ここでは、OJTにおけるPDCAサイクルの具体的な活用方法を解説していきます。
OJTにおけるPlan(計画)
OJTを実施する前に、まずは計画(Plan)を作成します。
世の中には「習得時間の法則」が存在し、実務レベルのスキルを習得するには600時間、それなりのレベルであれば20時間で習得できるとされています。
仮にこの法則が正しいとすれば、まずは20時間、最終的には600時間を目安に、OJTの所要時間を組む必要があります。
そして計画策定の基本は、逆算です。目標を期限内に達成するために、どのようなアクションをどのようなペースで実施する必要があるかを逆算します。
一般的には、Off-JTを20時間実施して基本的なスキルを習得させ、そのあとにOJTを600時間実施することで、実務レベルのスキルを習得させるスケジュールが無難です。
そのため、計画を策定する際は、ある程度まとまった時間を確保したうえで、余裕のあるスケジュールを組む必要があります。
OJTにおけるDo(実行)
計画を決定したら、その計画に沿って、実際にOJTを実行(Do)します。
OJTにおけるDoで、もっとも重要かつ難しいのは、指導と実践のバランスです。指導者は、どこまで教えてどこまで教えないかをあらかじめ決定しておく必要があります。
指導者が教えすぎてしまうと、従業員が自分の頭で考えなくなってしまいます。従業員が自分の頭で考えるように、あえて細かい部分を教えないのがコツです。
また、OJTを実施する際は「量」に注目した方がいいでしょう。例えば営業職であれば「商談数を月10件」を最初の目標に設定します。そうすることで、従業員は失敗を恐れずに、アポや飛び込みの回数を自主的に増やすようになるので、結果として経験値が身につきます。
何事も、失敗なくして成功なしです。成功率で考えるのではなく、行動量で考えさせる習慣を、従業員に身につけさせることが大切です。
OJTにおけるCheck(評価)
OJTをある程度進めたら、指導者による評価(Chack)を実施します。
まずはOJTの進捗が遅れていないかを確認します。もし遅れていた場合は、リスケジュールを実施し、ペースを早めます。

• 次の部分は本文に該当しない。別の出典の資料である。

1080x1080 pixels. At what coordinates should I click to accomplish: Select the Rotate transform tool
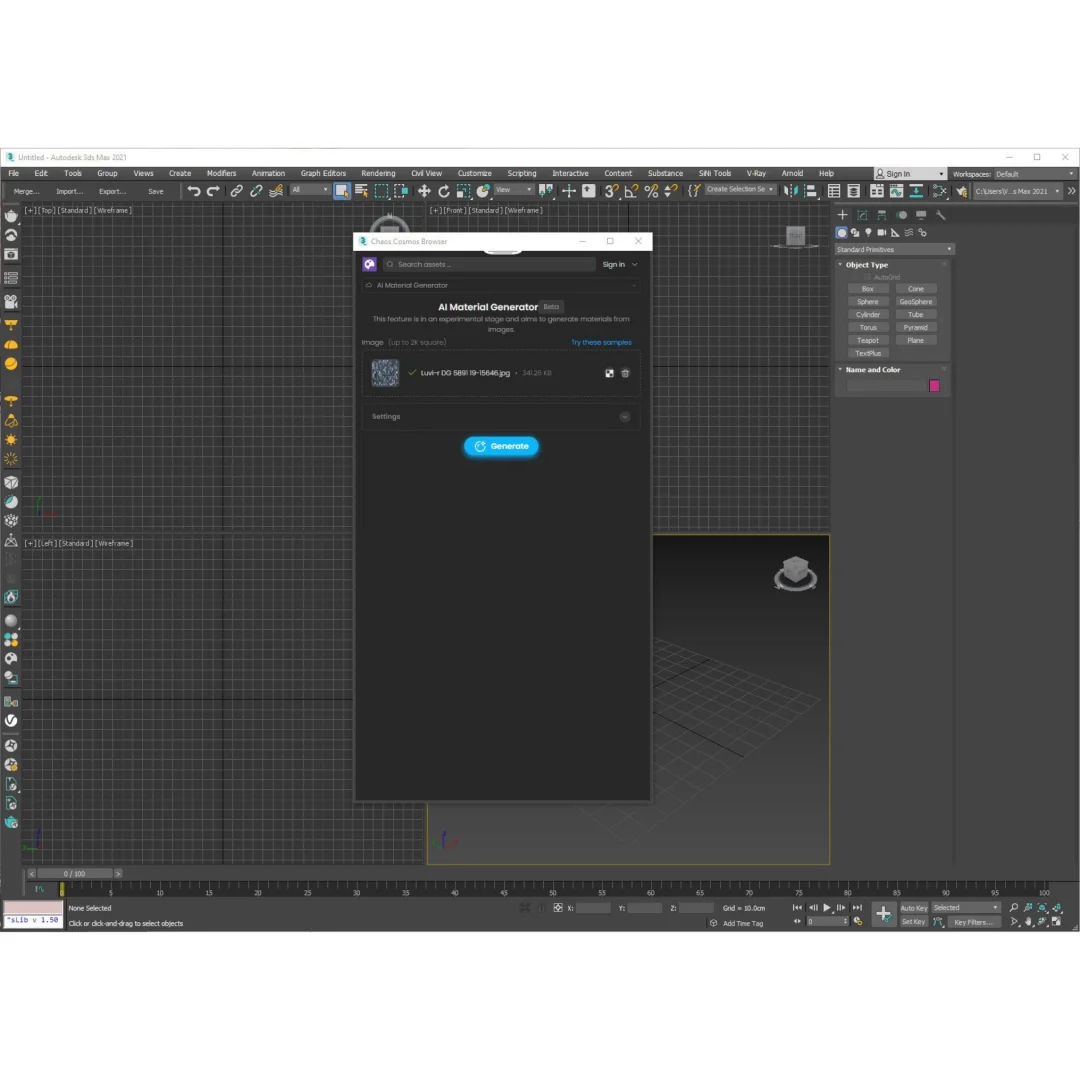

また、従業員が業務を遂行できるようになったら、フィードバック面談の機会を設けて、コミュニケーションを取るようにします。
この際、従業員がわからないことがあったら、ちゃんと指導するようにしましょう。ただし、細かい部分まで教えすぎると従業員が質問魔になる恐れがあります。従業員自らが頭を使う余地は残しておくようにしましょう。
そして、OJTが最後まで完了した場合も評価を実施します。よかった点はしっかり褒めるのと同時に、あまりよくなかった点については徹底的に深掘りし、次回からの業務遂行に繋げるようにします。
OJTにおけるAction(行動)
OJTにおけるCheck(評価)を実施した後は、改善点を元に、あらためて目標を設定し直します。
この際、従業員に目標を設定させるといいでしょう。ドラッカーが提唱した目標管理制度は、従業員自らが目標を設定することで、業務遂行のモチベーションを向上させるマネジメント手法です。この理論をOJTにも応用します。
PDCAサイクルが1周する度に、従業員自らが目標を設定することで、より長期的な視点を身につけることに繋がります。その際、指導者はあくまでもサポートやアシストに徹するのがいいでしょう。
OJTにおける指導者の役割は、あくまでもサポートです。まずは従業員が主体的に業務を遂行していくことを基本とし、指導者は、従業員が変な方向に進まないようにする「矯正」の役割を担います。
細かい部分まで教えすぎると、従業員が自分で考える力を身につけることができず、指導者の工数も増えてしまいます。従業員の主体性を促すOJTを実施できるといいでしょう。